SIGNIFICANT EVENTS FOLLOWING THE END OF THE REPORTING PERIOD

 

April

· On 15 April 2020, the Board of Directors approved the attraction of KZT 15 billion within the existing credit line with Halyk Bank of Kazakhstan JSC, to replenish working capital and investments. The term of this loan facility is 36 months with an interest rate not exceeding 11.5 percent per annum.

 

Halyk Bank of Kazakhstan JSC confirmed the reduced interest rates for the KZT 42 billion open credit line:

o Interest rate of 11 percent per annum on loans up to 12 months;

o Interest rate of 11.5 percent per annum on loans up to 36 months (previously 13.0 percent per annum).

 

· On 15 April 2020, the Board of Directors recommended the annual dividend in the amount of KZT 9 billion, or KZT 45 per ordinary share and per Global Depositary Receipt (GDR).

 

According to Kcell's dividend policy, the amount of annual dividends on the Company's shares should not be less than 50 percent and not more than 100 percent of the Company's net cash flow for the previous financial year (cash flow from operations and investments). Given that the Company's free cash flow for 2019 amounted to KZT 16.443 billion and net profit of KZT 10.117 billion, the Kcell Board of Directors recommends distribution of KZT 9 billion as dividends for 2019.

The data
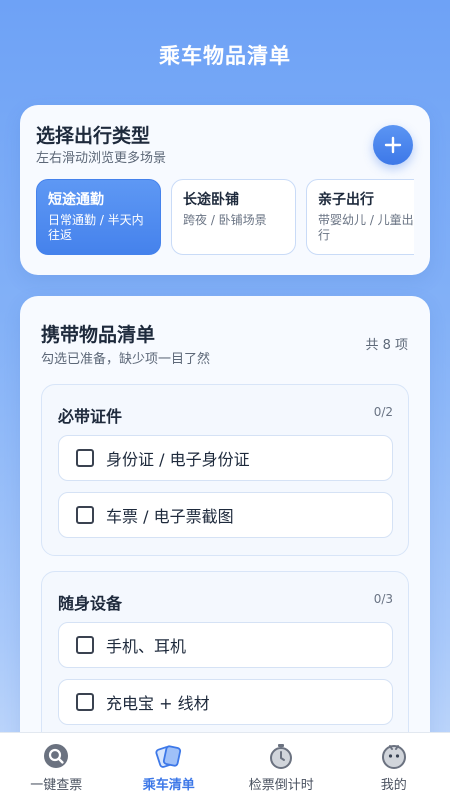 This screenshot has width=450, height=800. I want to click on scene-title: 短途通勤, so click(76, 200). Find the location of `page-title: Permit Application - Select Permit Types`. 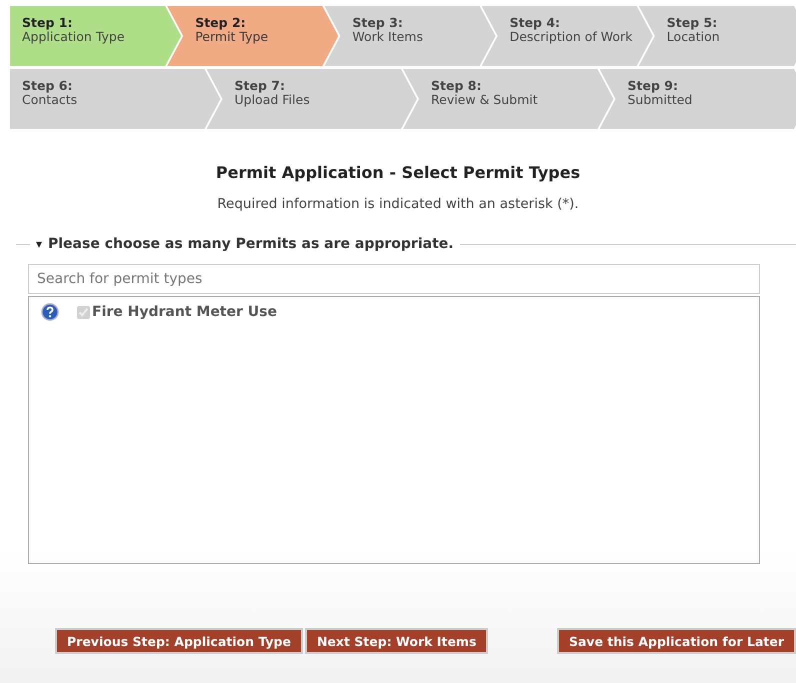

page-title: Permit Application - Select Permit Types is located at coordinates (398, 172).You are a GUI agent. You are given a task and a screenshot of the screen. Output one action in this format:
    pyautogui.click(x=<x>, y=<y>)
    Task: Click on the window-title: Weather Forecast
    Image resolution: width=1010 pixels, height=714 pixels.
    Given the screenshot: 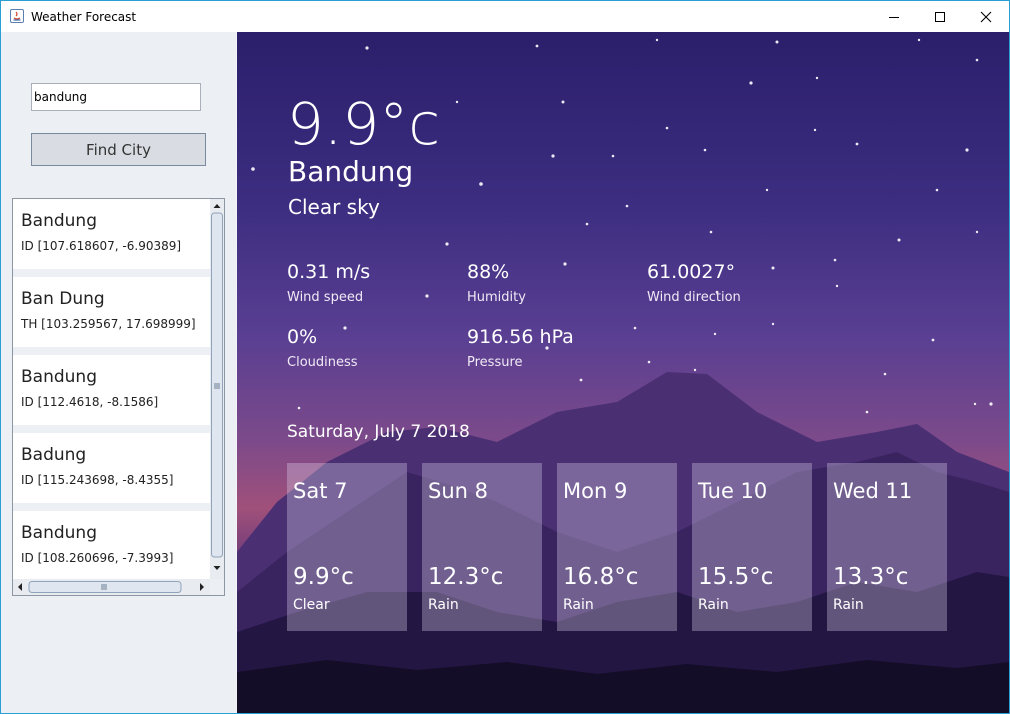 What is the action you would take?
    pyautogui.click(x=84, y=17)
    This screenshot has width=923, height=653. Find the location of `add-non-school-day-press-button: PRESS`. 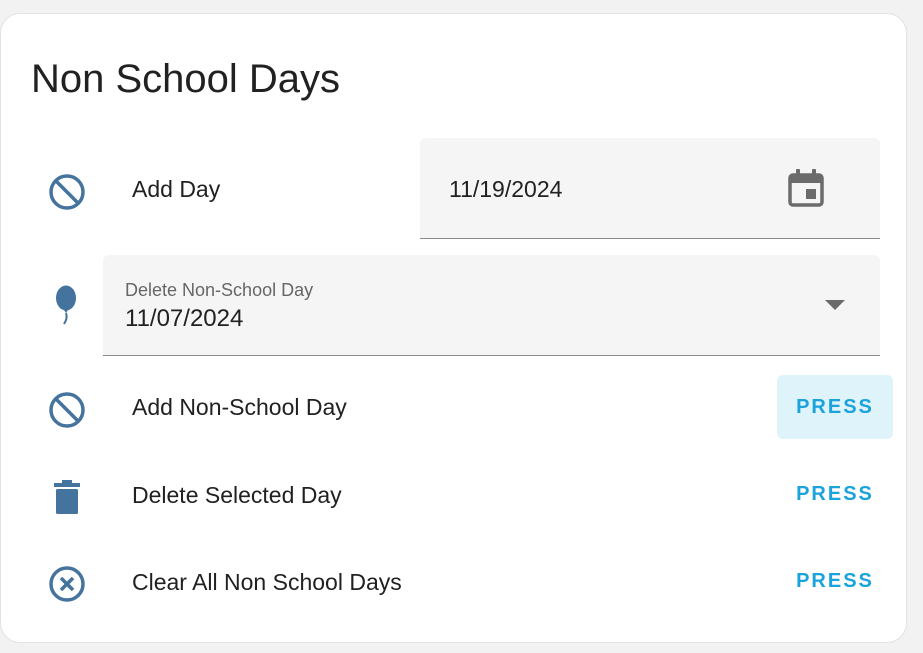

add-non-school-day-press-button: PRESS is located at coordinates (835, 407).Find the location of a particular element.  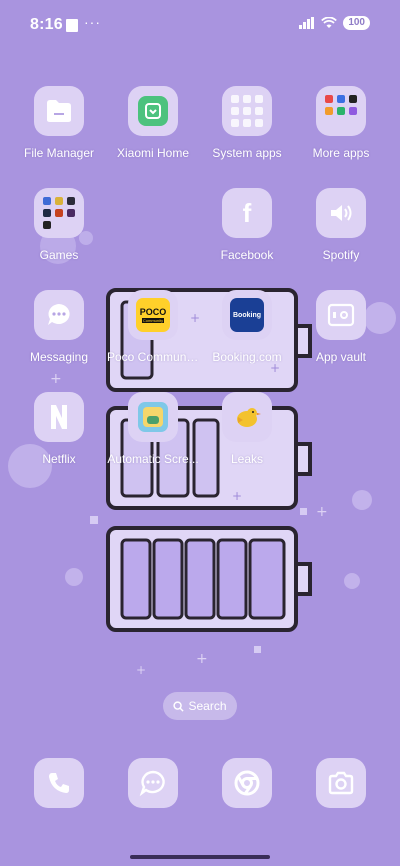

app-app-vault: App vault is located at coordinates (341, 330).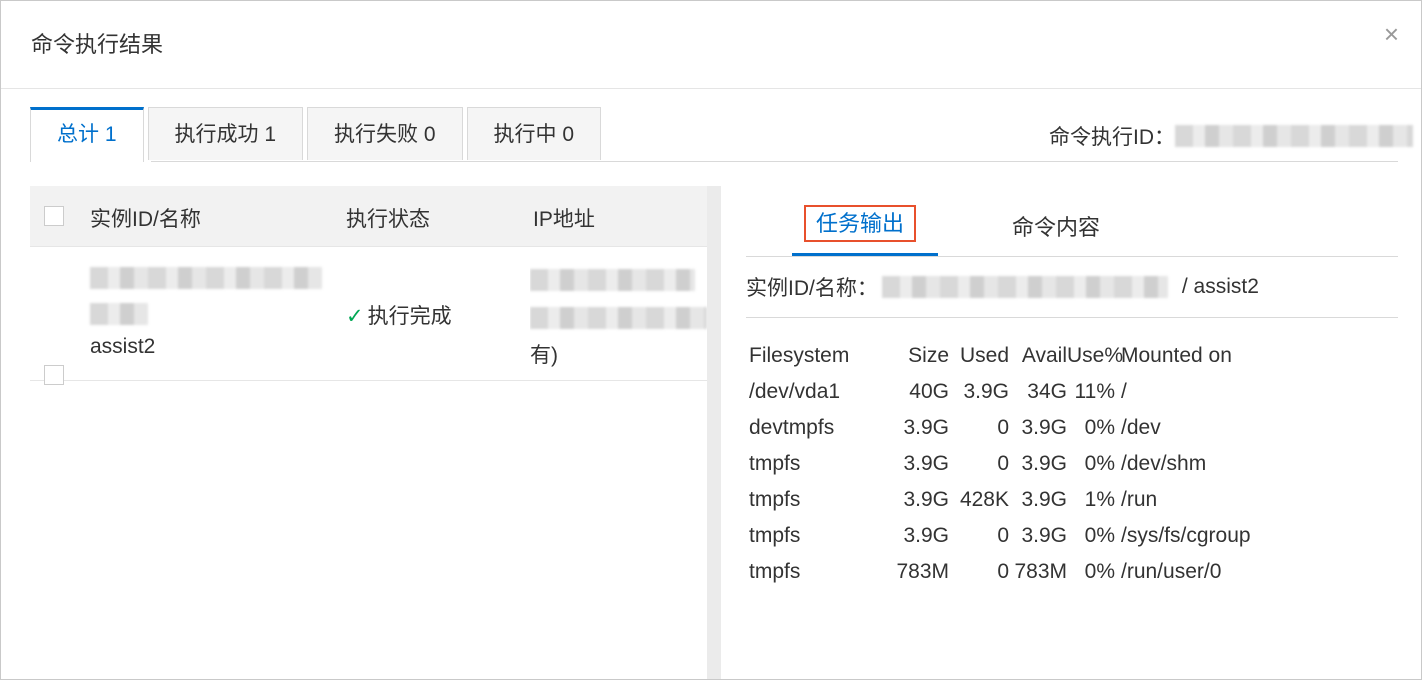 This screenshot has height=680, width=1422. What do you see at coordinates (226, 134) in the screenshot?
I see `tab-success: 执行成功 1` at bounding box center [226, 134].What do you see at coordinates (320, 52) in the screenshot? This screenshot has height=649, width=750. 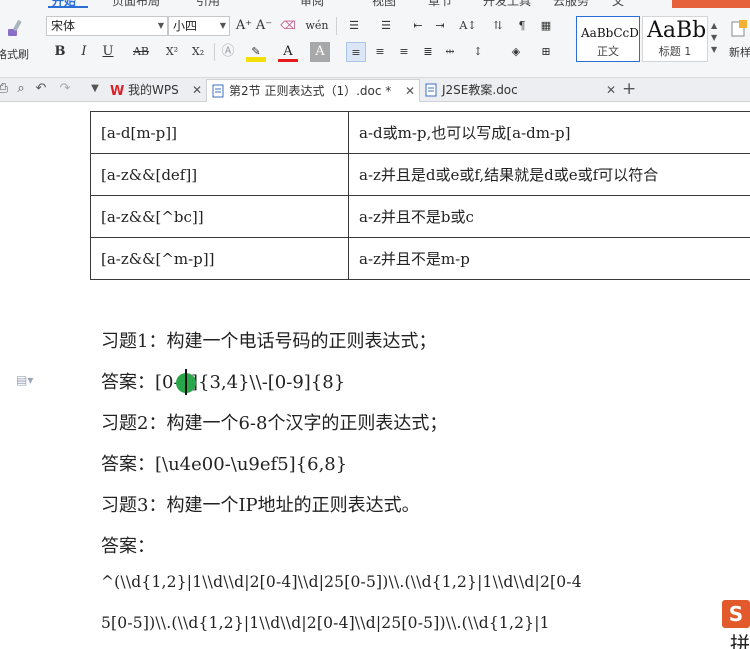 I see `char-shading-button: A` at bounding box center [320, 52].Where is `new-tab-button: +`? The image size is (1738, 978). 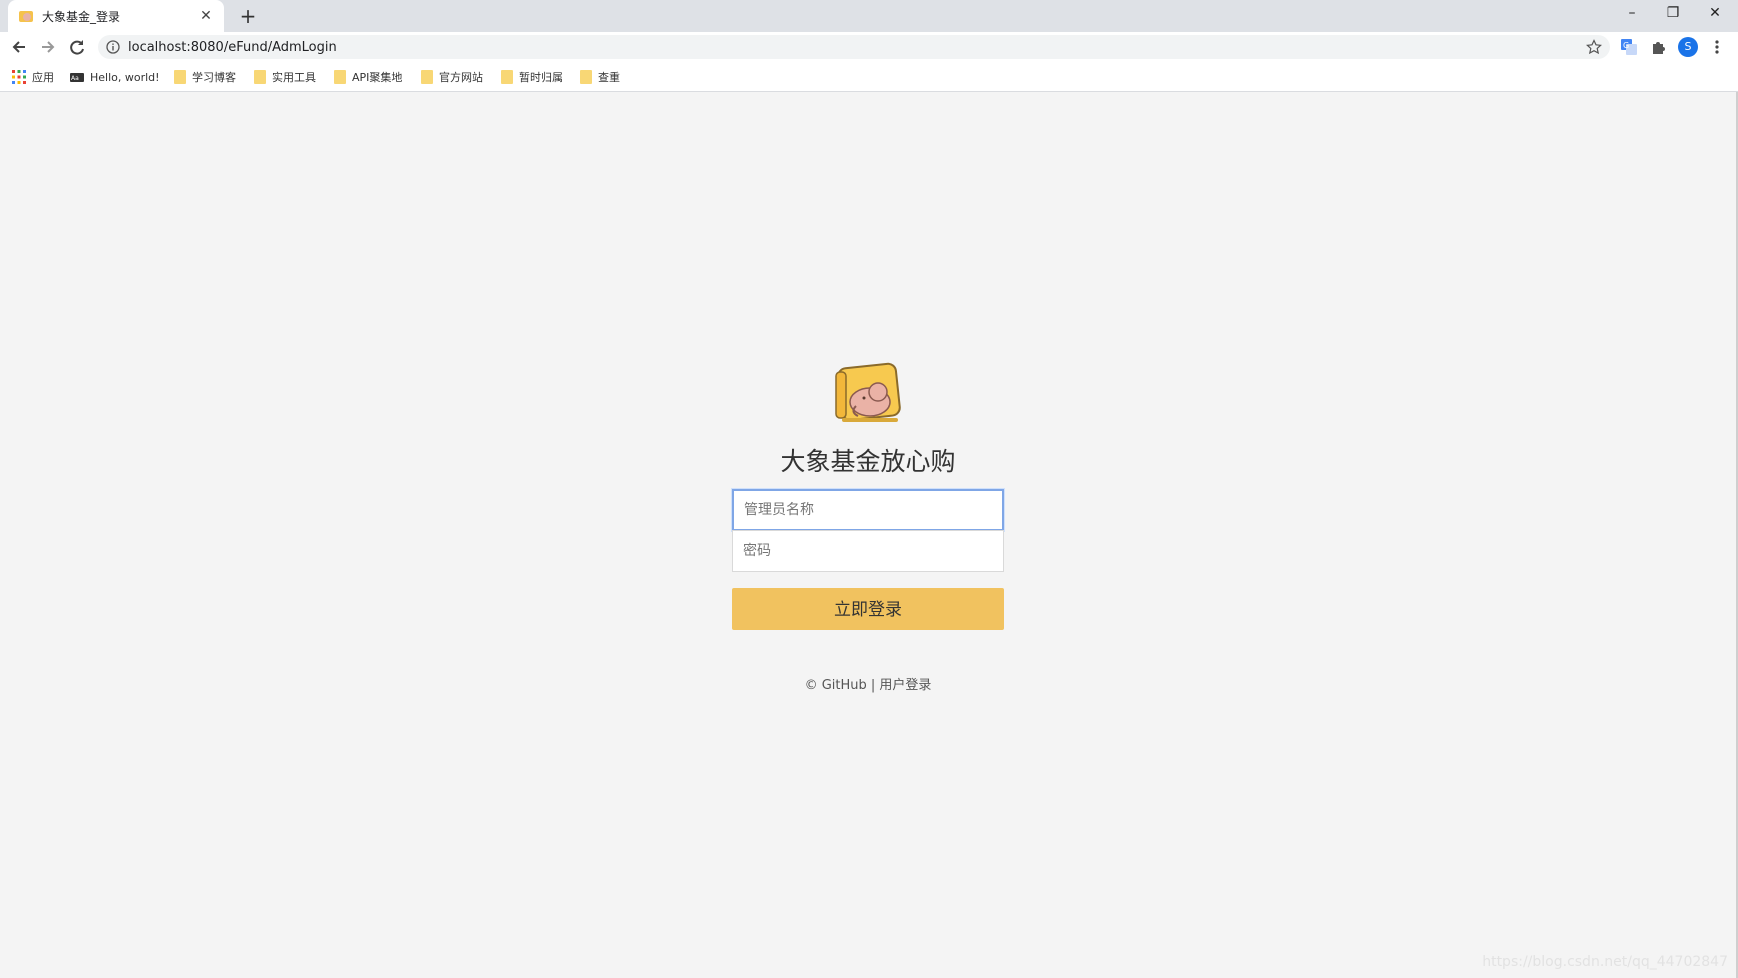 new-tab-button: + is located at coordinates (248, 16).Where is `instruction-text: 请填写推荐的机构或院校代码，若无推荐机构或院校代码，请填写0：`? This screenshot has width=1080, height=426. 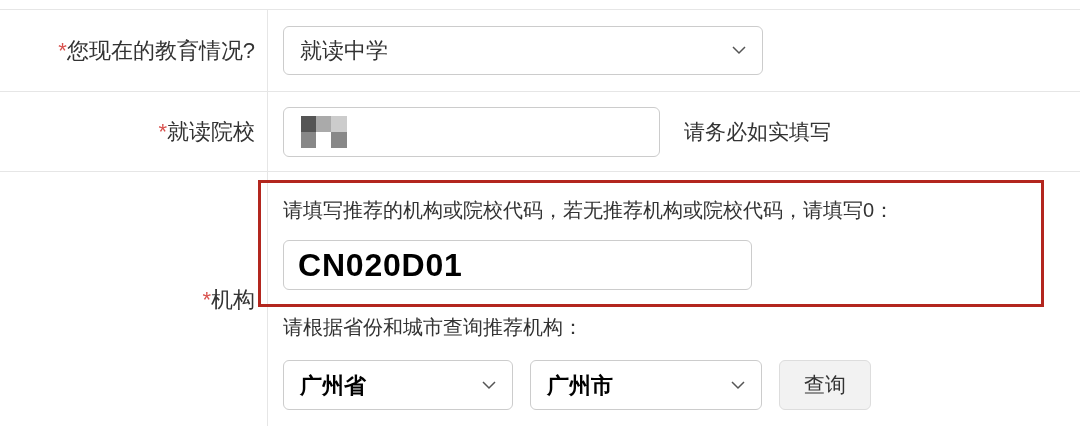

Try it
Extend the Kcell report on events after the reporting period, starting right after its final sentence.

Answer to the problem
The proposed record date of shareholders entitled to receive the dividends is the first Sunday following the date of the Company's Annual General Meeting of shareholders (AGM) (00:00 Almaty time). The proposed date for the dividend payment is the next working day after the date of compiling a list of shareholders entitled to receive dividends; and within 80 days from the proposed dividend payment date.

 

The dividend amount, the proposed record date of shareholders entitled to receive dividends, and the proposed date of commencement of dividend payment are subject to the AGM's approval.

 

· The Board of Directors approved a decision to convene the AGM on 28 May 2020 at 15:00 AM (Almaty time) at the following address: 2G, Timiryazev Street, Almaty, 050013, Republic of Kazakhstan. Registration of the participants will start at 14:00 AM (Almaty time).

 

In the event that the initial AGM does not take place, it will be rescheduled for 29 May 2020 at 15:00 AM (Almaty time).

 

Shareholders registered as at the record date of 20 April 2020 (00:00 Almaty time) will be eligible to participate in the AGM. The AGM will be held in person.

 

To register, participants will need to provide identification document and trustees are required to present a power of attorney to participate in the meeting with the right to vote.

 

The AGM agenda:

o Approval of Kcell JSC Annual Financial Statements for 2019;

o Approval of the distribution of Kcell JSC net income for the financial year, the decision on the dividend payment on ordinary share and the size of the dividend payout per one ordinary share;

o Approval of Regulation on the Board of Directors of Kcell JSC.

 

 

ADMINISTRATIVE AND LEGAL UPDATE

 

In October 2018, the Committee on Regulation of Natural Monopolies, Protection of Competition and Consumer Rights of the Ministry of National Economy of the Republic of Kazakhstan ("Committee") initiated administrative proceedings against Kcell for an alleged administrative violation related to the abuse of its dominant position in 2017. The potential fine, which can be imposed by the court, constitutes approximately KZT 2 billion.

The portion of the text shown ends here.